--- SOURCE TEXT ---
+++
In the last couple of years I've had a number of situations arise in
which it would be very convenient to be able to replace the dereferencing
of a pointer object with a function of my own.  In at least one case, I
was in enough need of doing this and knew that the dereferences were limited
to a single (but very large) package, that I felt it was worthwhile to create
a special 'dereference' function and systematically replace all implicit and
explicit uses of ".all" with a call to my function.  There were about 350
dereferences which had to be changed.  It would have been very nice and less
error-prone if it had been possible to redefine the dereference. (The error-
proneness of this change was due to the fact that, if some derefs were missed
then the code would still compile and execute since the original implicit and
explicit ".all"s were valid Ada text -- you just would not know that it failed
until it was 'too late'.)

This kind of thing has cropped up a number of times in our large, long-lived
project, because we are making heavy use of shared memory.  The package
described above was modified as stated because of the need to define pointer
values which were not really addresses, but offsets within shared memory
segments.  The dereference operation had to do more that retrieve the value;
it was necessary first to compute the actual address using the base virtual
address and the offset.
+++
--- GIVEN DATA ---
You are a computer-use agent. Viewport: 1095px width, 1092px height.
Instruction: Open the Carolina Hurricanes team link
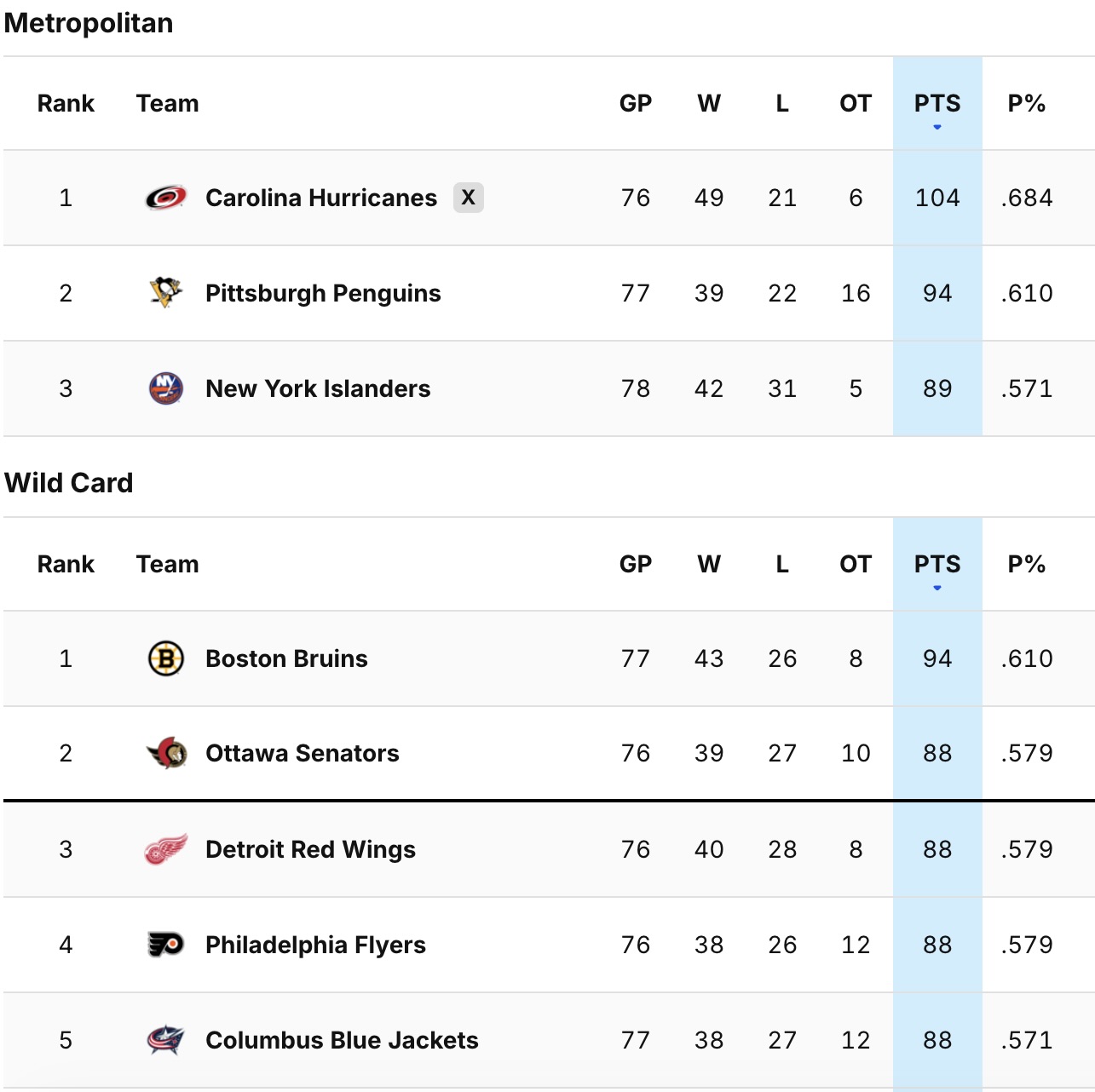321,198
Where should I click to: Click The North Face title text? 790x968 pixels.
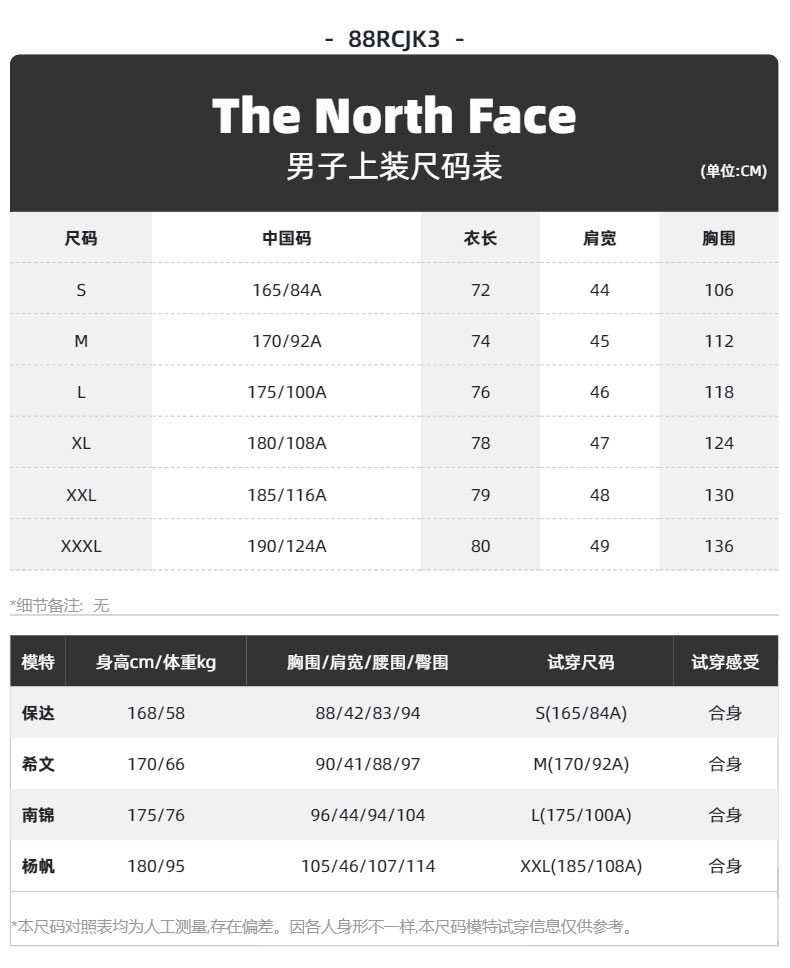coord(394,116)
+++
--- SHORT EXERCISE A ---
In the post on replacing pointer dereferences, can you switch "shared memory" to "mapped memory" and give the passage again, starting at "This kind of" and ending at "and the offset."?
--- SHORT EXERCISE B ---
Do these statements agree with the post on replacing pointer dereferences? Answer yes or no for each, quoting the deciding words. (i) About 350 dereferences had to be changed. (ii) Missing some dereferences would have made the code fail to compile. (iii) The pointer values in the modified package were actual addresses.
--- SHORT EXERCISE C ---
What comes next in the post on replacing pointer dereferences in Ada? Write a continuation that picks up after its final sentence.

--- REPLY A ---
This kind of thing has cropped up a number of times in our large, long-lived
project, because we are making heavy use of mapped memory.  The package
described above was modified as stated because of the need to define pointer
values which were not really addresses, but offsets within mapped memory
segments.  The dereference operation had to do more that retrieve the value;
it was necessary first to compute the actual address using the base virtual
address and the offset.

--- REPLY B ---
(i) Yes: "There were about 350 dereferences which had to be changed."
(ii) No: "if some derefs were missed then the code would still compile and execute"
(iii) No: "pointer values which were not really addresses, but offsets within shared memory segments"

--- REPLY C ---
Now we are faced with another situation in which it would be nice to replace
".all".  This time, there are over 10,000 dereferences in over a million lines
of code, so it's out of the question to do to this code what was done to the
other code before.  (The latest issue is the need to error-check each reference
because it's possible for 'remote' references to have recoverable point failures
in a what is essentially 'reflected memory' for a Linux cluster.)

I haven't been able to track down the reasons why user-defined dereferencing
was not permitted for Ada 95 (I'm guessing it was considered).  Package
System.Storage_Pools already provides the capability to define your own
storage allocation and deallocation for a particular access type, so it seems
reasonable that a user-defined dereference would also be associated with a
storage pool.

I've been trying to play with this idea for an hour or so, and came up
with this:

    Pool : A_Storage_Pool_Type;

    type Accessor is access Object;
    for Accessor'Storage_Pool use Pool;
    function De_Ref (P : in out A_Storage_Pool_Type; A : Accessor) return Object;
    for Accessor'Dereference use De_Ref;     -- not Ada 95

The compiler would recognize that all dereference operations on this type
would translate into a call to this function.

Any thoughts?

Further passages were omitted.